▸ **Seite**
|---|
„Schwache, starke Frauen:
Lasst die Sau raus!“ So lautet eine Kolumne von Sibylle Berg auf Spiegel.de. Es
geht dann darum, dass die Frau sich nicht diplomatisch für ihre Anwesenheit auf
Erde entschuldigen sollte, sondern mal auf dem Tisch haut. „Alles was Männer so
unerträglich macht, könnt ihr auch! Also traut euch mal und seid nicht immer so
niedlich.“
Als feministischer Sadist
bin ich am Anfang immer ein wenig erschüttert wenn ich so etwas lese.
Sicherlich sind alle Frauen die ich kenne, niedlich, diplomatisch und … devot?
Welch ein absoluter
Quatsch! Zuerst, finde ich es regelrecht abstoßend, wenn unter feministische
Flagge die Schuld für den ganzen Mist der Welt auf mich und meine männliche
Mitbrüder gelegt wird. In Onkel Tom’s Sklavenhütte gab es ja nur Frauen. Die
Mujaheddin unterziehen ja nur teenie Mädchen eine Gehirnwäsche und das
Maskuline ist im Prinzip unterdrückend, ja gerade in den Maßen so unerträglich, dass die
gut meinende Sibylle ihre Schwester aufruft die Sau heraus zu lassen,
Testosteron zu spritzen und zu echte Macha’s zu werden!
Also werte Ladies; werdet
zur Mann, wie es in der Bibel steht: „Nach dem Mann wird dein Begehren
ausgehen.“
Also das neue Postmoderne
Evangelium der Massenmedien!
Furchtbar oder? Die Frau
ist kein Anti-Mann, sondern jede Frau ist sich selbt. Genau wie nicht alle Männer Christian Gray sind,
niemals High Heels tragen oder Viagra brauchen.
Die ganze Diskussion ist
ungenau, geht von unklaren Prämissen aus und dient eine Agenda, die nicht
unbedingt die Sache dient.
Allerdings, und dass wäre
mein zweites Thema, es ist nicht auszuschließen, dass Frau Berg einen Scherz
macht, ja es ist sogar wahrscheinlich. Dies macht aber das obenstehende nicht überflüssig,
denn antithetisch wurde sie bestätigen, dass dieses karikaturhaftes Bild der
Frau immer noch vorherrscht. Und dass, gerade, wirkt sich auch im Bereich BDSM
aus.
|---|
Datensatzzeilen:
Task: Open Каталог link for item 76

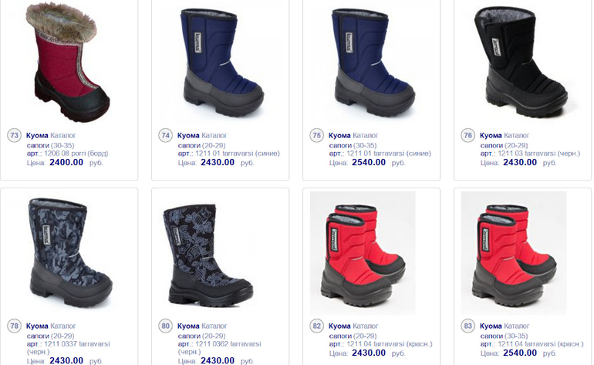Action: pyautogui.click(x=516, y=135)
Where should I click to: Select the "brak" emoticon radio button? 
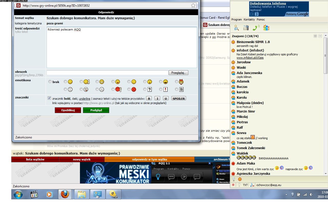[50, 82]

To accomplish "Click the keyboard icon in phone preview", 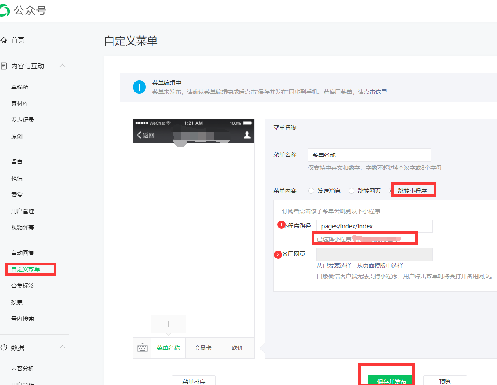I will 142,348.
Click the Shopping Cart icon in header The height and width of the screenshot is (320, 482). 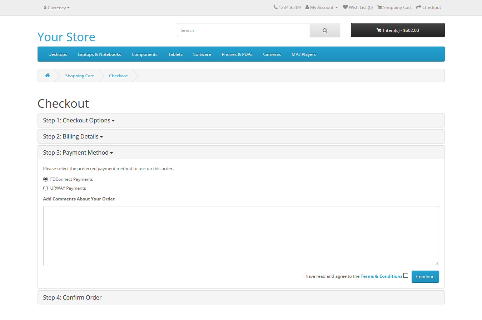380,7
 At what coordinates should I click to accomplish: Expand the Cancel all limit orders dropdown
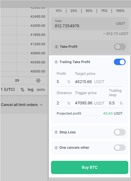[x=22, y=105]
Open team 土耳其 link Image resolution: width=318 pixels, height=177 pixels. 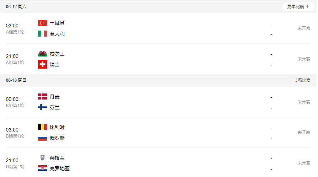(57, 23)
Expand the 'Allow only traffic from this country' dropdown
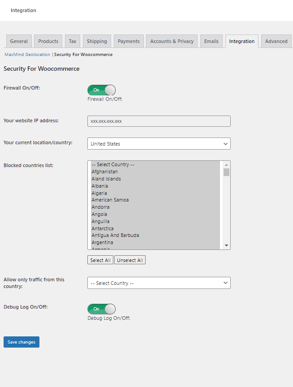This screenshot has width=293, height=387. (159, 283)
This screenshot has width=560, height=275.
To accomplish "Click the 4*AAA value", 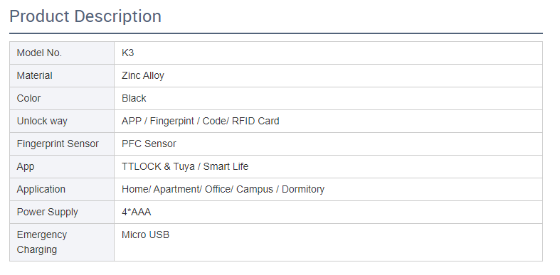I will coord(137,212).
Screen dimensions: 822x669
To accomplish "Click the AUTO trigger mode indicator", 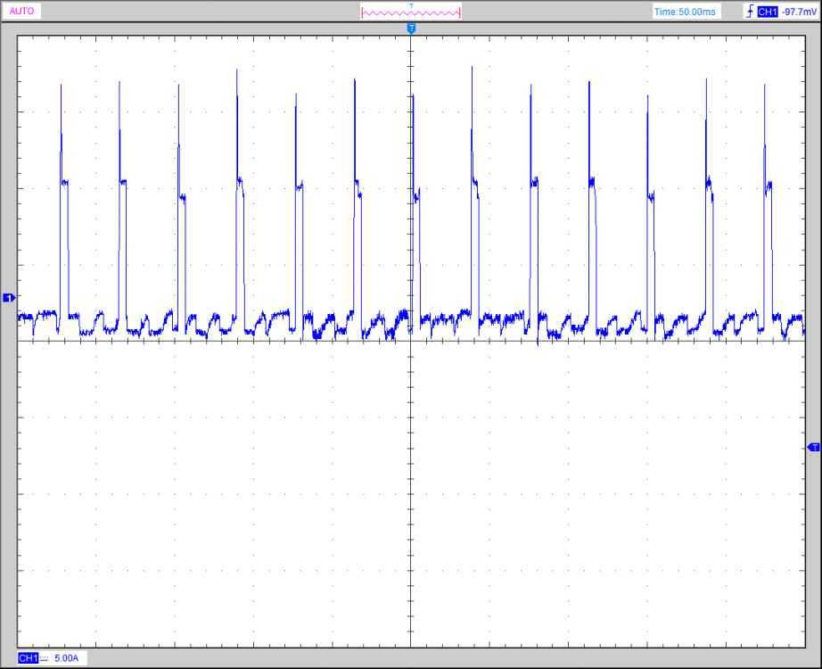I will click(x=22, y=12).
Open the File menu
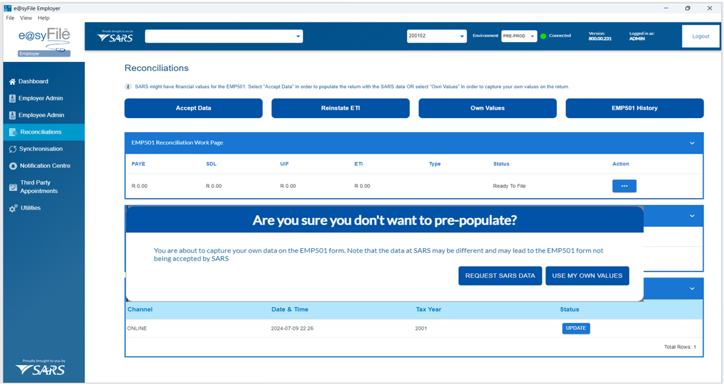The width and height of the screenshot is (724, 386). [x=10, y=18]
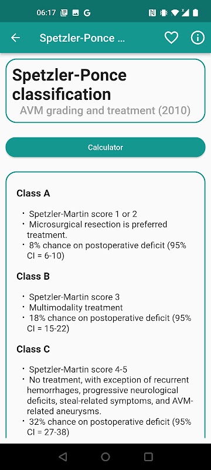
Task: Select the Class B heading
Action: (33, 276)
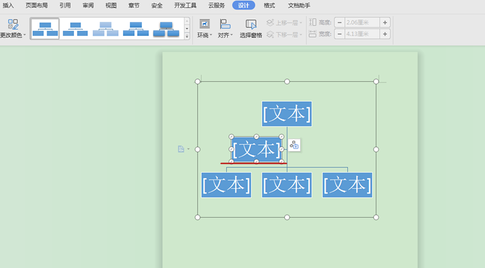Open the 环绕 text wrap dropdown

tap(205, 28)
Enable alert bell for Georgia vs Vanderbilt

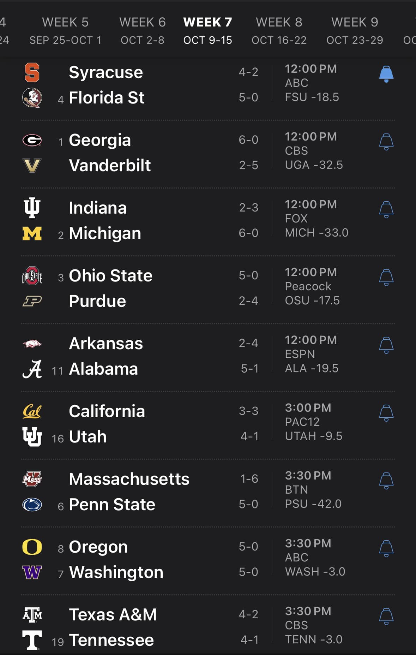[386, 142]
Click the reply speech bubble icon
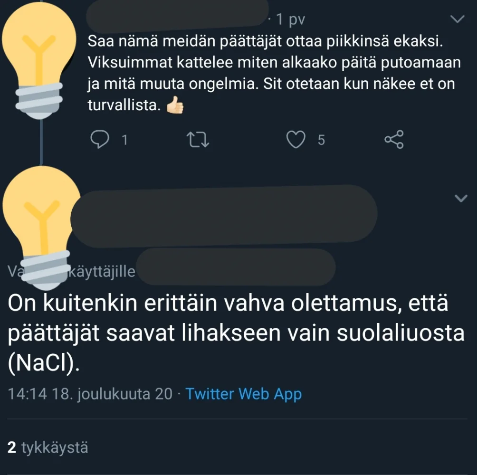Viewport: 477px width, 475px height. (100, 140)
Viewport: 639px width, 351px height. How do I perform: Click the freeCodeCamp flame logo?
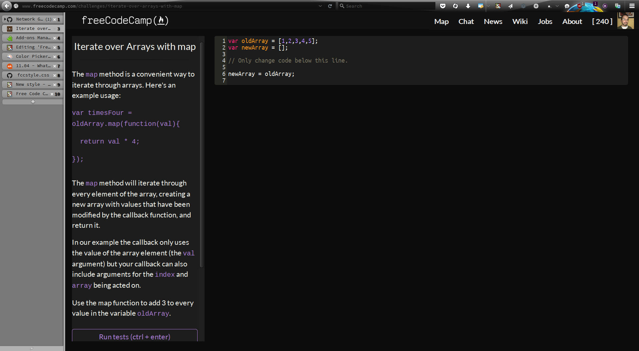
|---|
▸ **Arbeitsanweisungen**
1) Übersetze den Satz „Als feministischer Sadist bin ich am Anfang immer ein wenig erschüttert wenn ich so etwas lese.“ aus dem Text über Sibylle Bergs Kolumne ins Englische.
2) Gib die Datensätze von der Zeile mit „Open the File menu“ bis zum Ende der Datensätze, beides eingeschlossen, erneut wieder und tausche dabei „Click“ gegen „Tap“ aus, ohne sonst etwas zu ändern. Lass die Bilder in der Antwort weg.

▸ **Lösungen je Aufgabe**
1) As a feminist sadist, I am always a little shaken at first when I read something like that.

2)
Open the File menu
The width and height of the screenshot is (724, 386). [x=10, y=18]
Task: Select the Class B heading
Action: (33, 276)
Open the 环绕 text wrap dropdown

tap(205, 28)
Enable alert bell for Georgia vs Vanderbilt

[386, 142]
Tap the reply speech bubble icon
Viewport: 477px width, 475px height. (100, 140)
Viewport: 639px width, 351px height. How do I perform: Tap the freeCodeCamp flame logo?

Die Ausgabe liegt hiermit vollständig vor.